THE DATA -
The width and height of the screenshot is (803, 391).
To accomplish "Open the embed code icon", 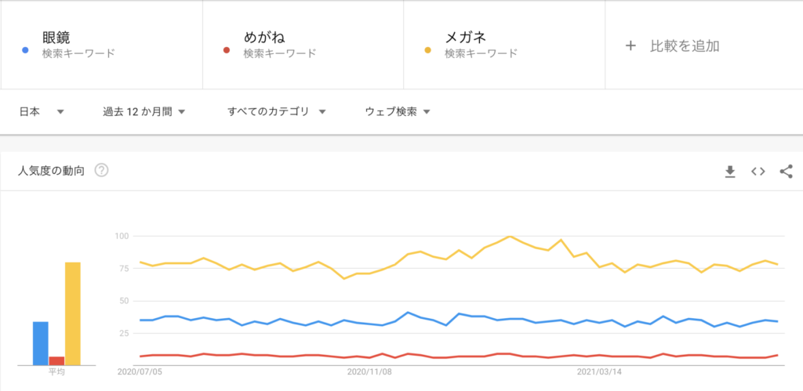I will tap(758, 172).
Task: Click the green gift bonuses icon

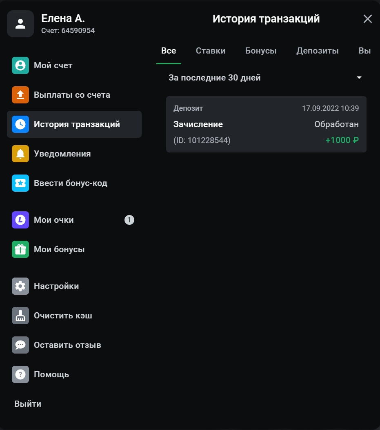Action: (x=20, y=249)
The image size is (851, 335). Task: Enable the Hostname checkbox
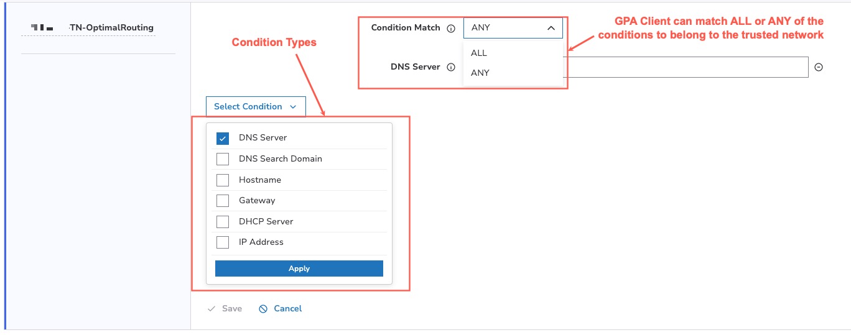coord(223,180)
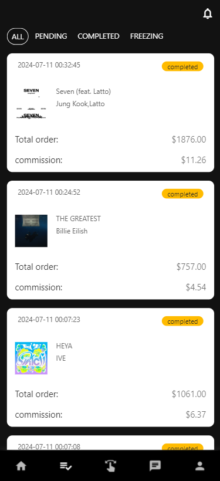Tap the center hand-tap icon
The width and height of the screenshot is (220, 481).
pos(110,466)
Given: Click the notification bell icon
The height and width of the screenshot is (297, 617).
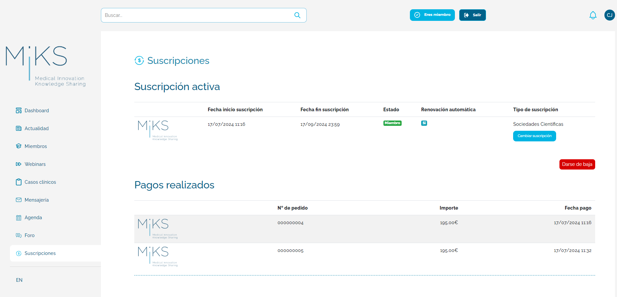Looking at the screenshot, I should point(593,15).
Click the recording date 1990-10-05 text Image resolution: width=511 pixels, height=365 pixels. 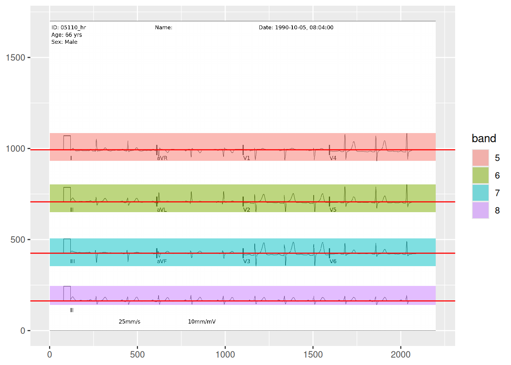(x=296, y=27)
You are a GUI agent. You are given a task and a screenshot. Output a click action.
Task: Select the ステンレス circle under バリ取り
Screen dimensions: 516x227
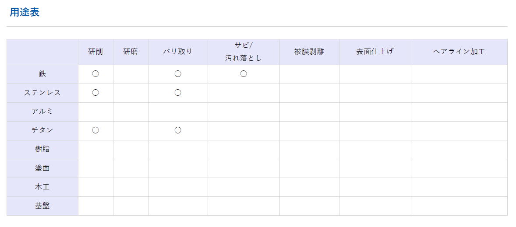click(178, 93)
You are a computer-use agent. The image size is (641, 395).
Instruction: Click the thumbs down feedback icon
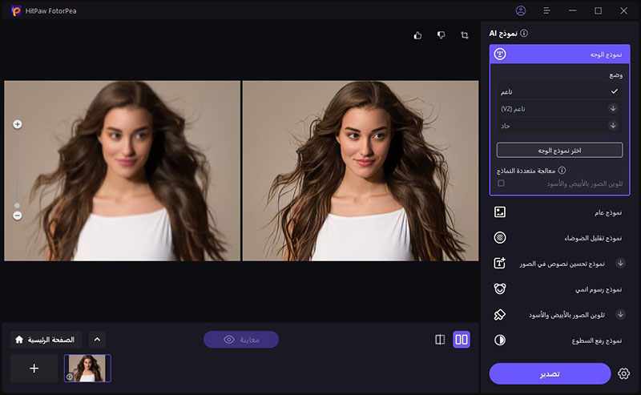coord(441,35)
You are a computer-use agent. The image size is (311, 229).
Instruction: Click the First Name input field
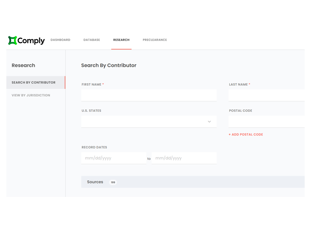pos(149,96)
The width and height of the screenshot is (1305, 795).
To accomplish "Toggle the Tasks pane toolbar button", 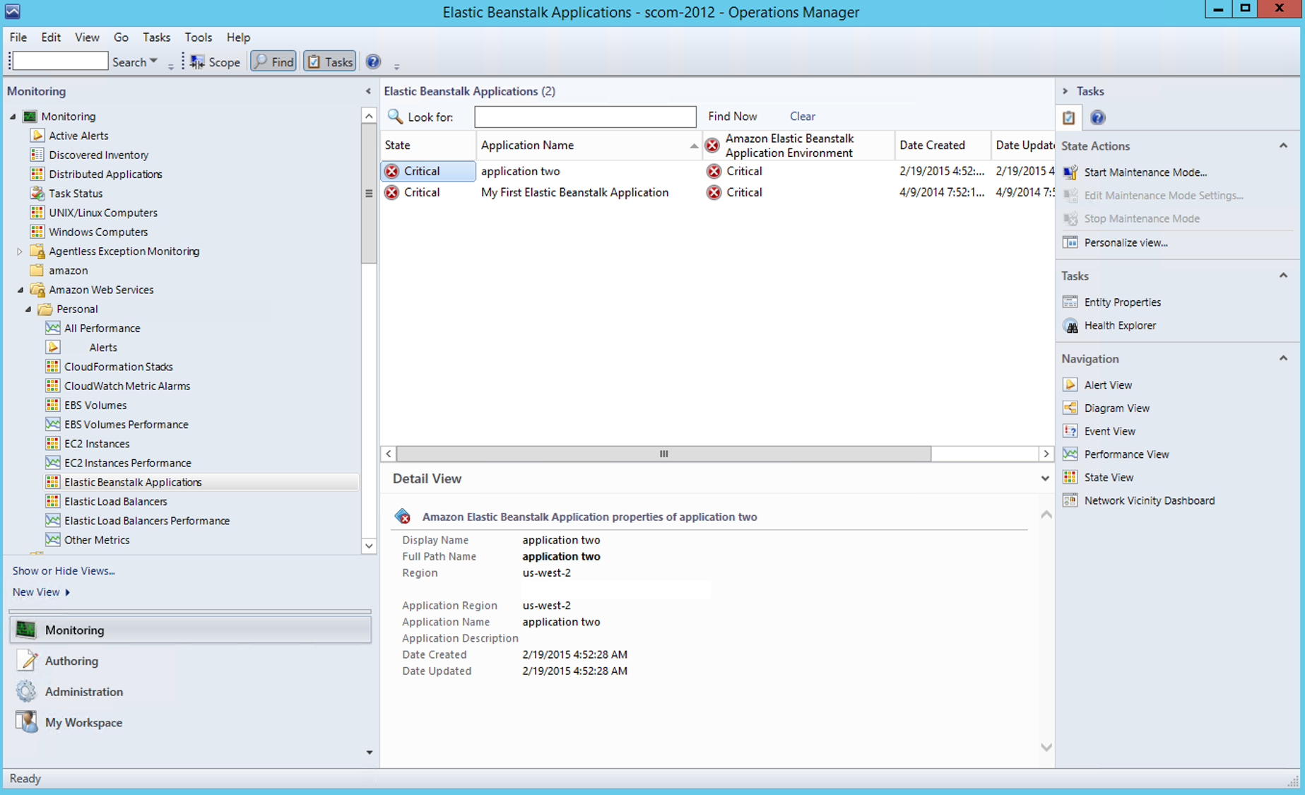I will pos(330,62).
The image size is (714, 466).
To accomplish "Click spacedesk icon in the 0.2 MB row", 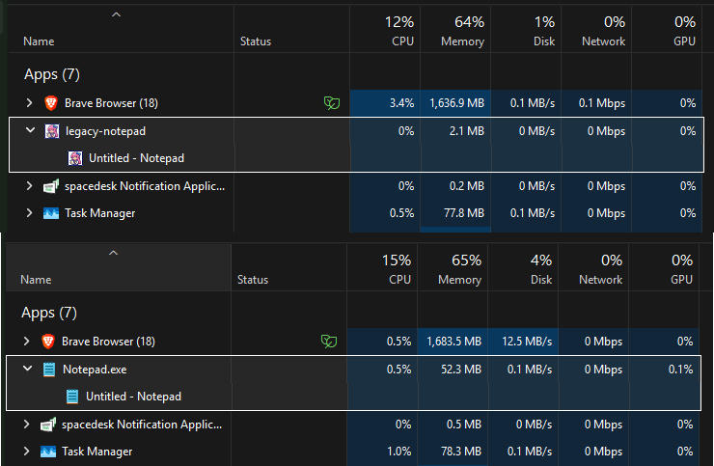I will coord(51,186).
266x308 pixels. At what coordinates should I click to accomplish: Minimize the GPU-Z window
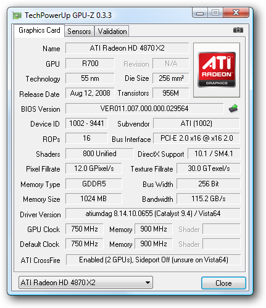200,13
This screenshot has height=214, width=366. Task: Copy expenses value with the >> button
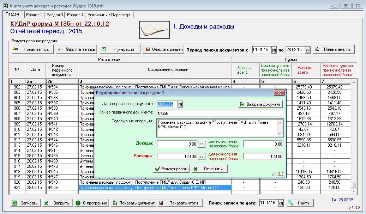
...
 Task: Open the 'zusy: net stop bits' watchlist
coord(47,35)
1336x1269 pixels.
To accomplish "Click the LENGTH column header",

PROBLEM -
Return, in full, every line of these entries that holds "agent".

RESPONSE BELOW -
You are a GUI agent. You are given a task and a screenshot. Output a click action.
You are a computer-use agent. The image size is (641, 395).
You are a computer-use agent. The image size is (311, 229).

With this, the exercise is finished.